Budget Model and Eligible Costs
MSCA SE uses a unit-cost model (no real-cost justification required). Funding is calculated as:
1. *Staff member unit* (≈ EUR 4 650 / person-month) – salary, social security & mobility allowance paid by the sending organisation.
2. *Institutional unit* (EUR 2 500 / person-month) –
• Research, training & networking costs (EUR 1 650)
• Management & indirect costs (EUR 850)
3. *Top-ups* for researchers with special needs are available.
Maximum EU contribution per project: up to EUR 97 713 523, but typical SE projects request EUR 1–3 million for 36–48 months.
Who Can Apply
• Consortia of ≥3 legal entities from ≥3 different countries, of which at least two are in an EU Member State or Horizon Europe Associated Country.
• Partnerships must include at least one academic and one non-academic participant. SMEs are strongly encouraged.

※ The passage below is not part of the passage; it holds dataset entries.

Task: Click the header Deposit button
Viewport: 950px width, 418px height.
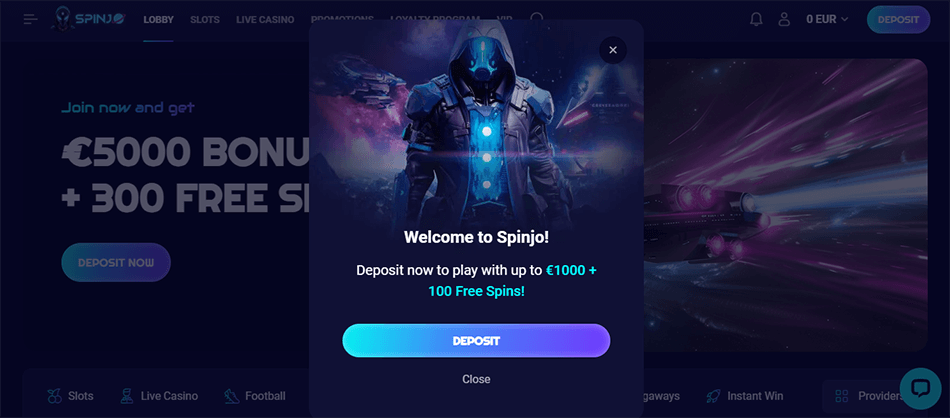Action: (899, 19)
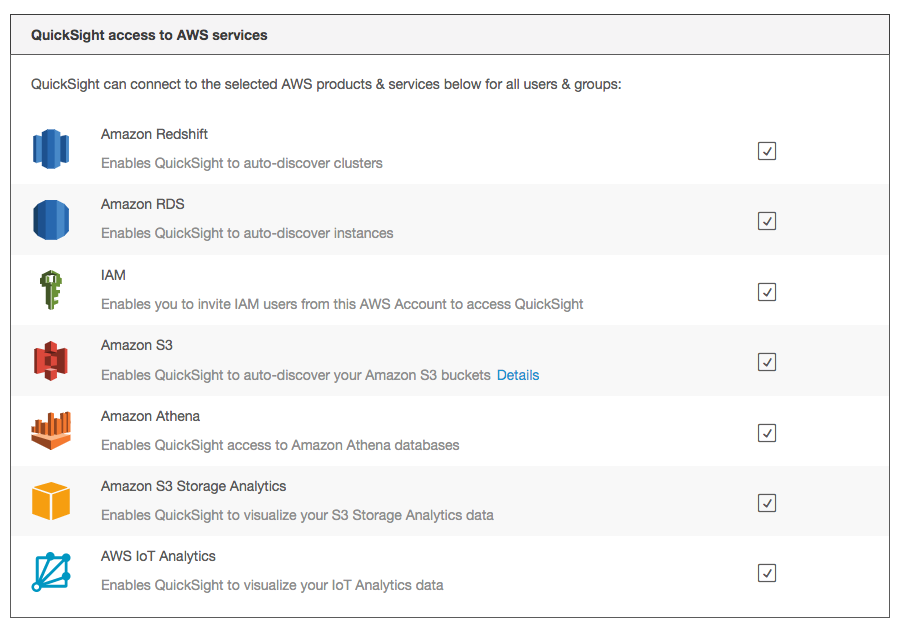The image size is (901, 643).
Task: Select the green IAM key icon
Action: 51,289
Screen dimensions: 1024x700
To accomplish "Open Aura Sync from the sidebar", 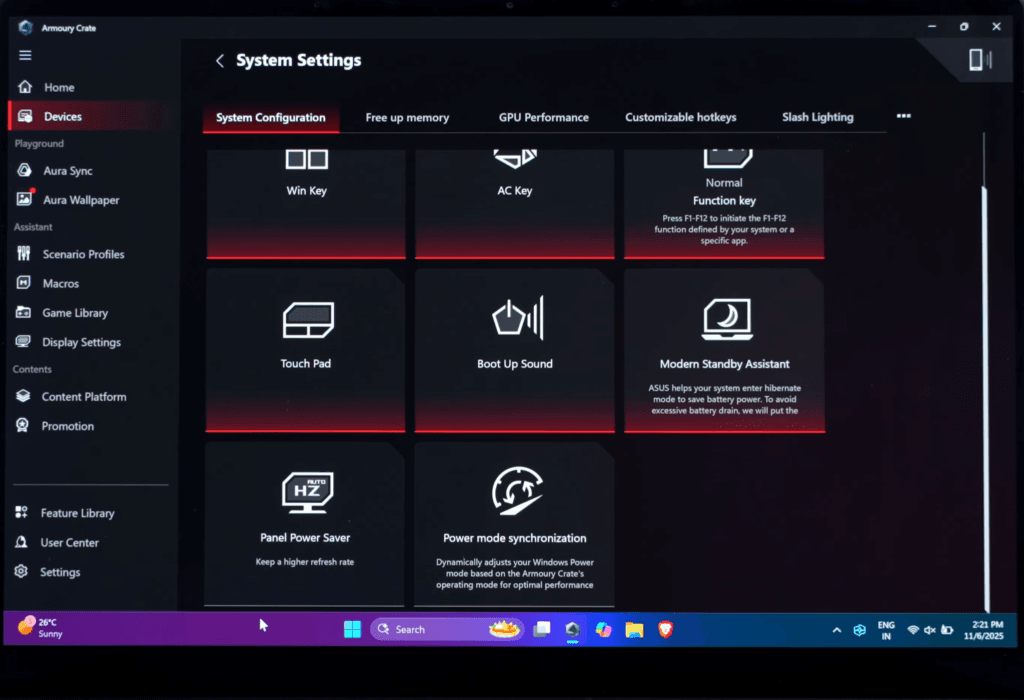I will point(67,171).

• Partners from *non-associated third countries* may participate (and be funded) provided secondments respect eligibility rules.
Eligible Staff & Mobility Rules
• Any R&I staff actively engaged in R&I activities for ≥1 month prior to secondment.
• Secondments: 1–12 months per staff member; may be split into several mobility periods (minimum one month).
• Mobility must be physical, international and, when within EU/AC, inter-sectoral unless interdisciplinary same-sector justification is provided.
• Staff must return to their sending organisation after each mobility spell.
Key Dates
• Call opening: 27 March 2025
• Deadline: 08 October 2025, 17:00 (Brussels time)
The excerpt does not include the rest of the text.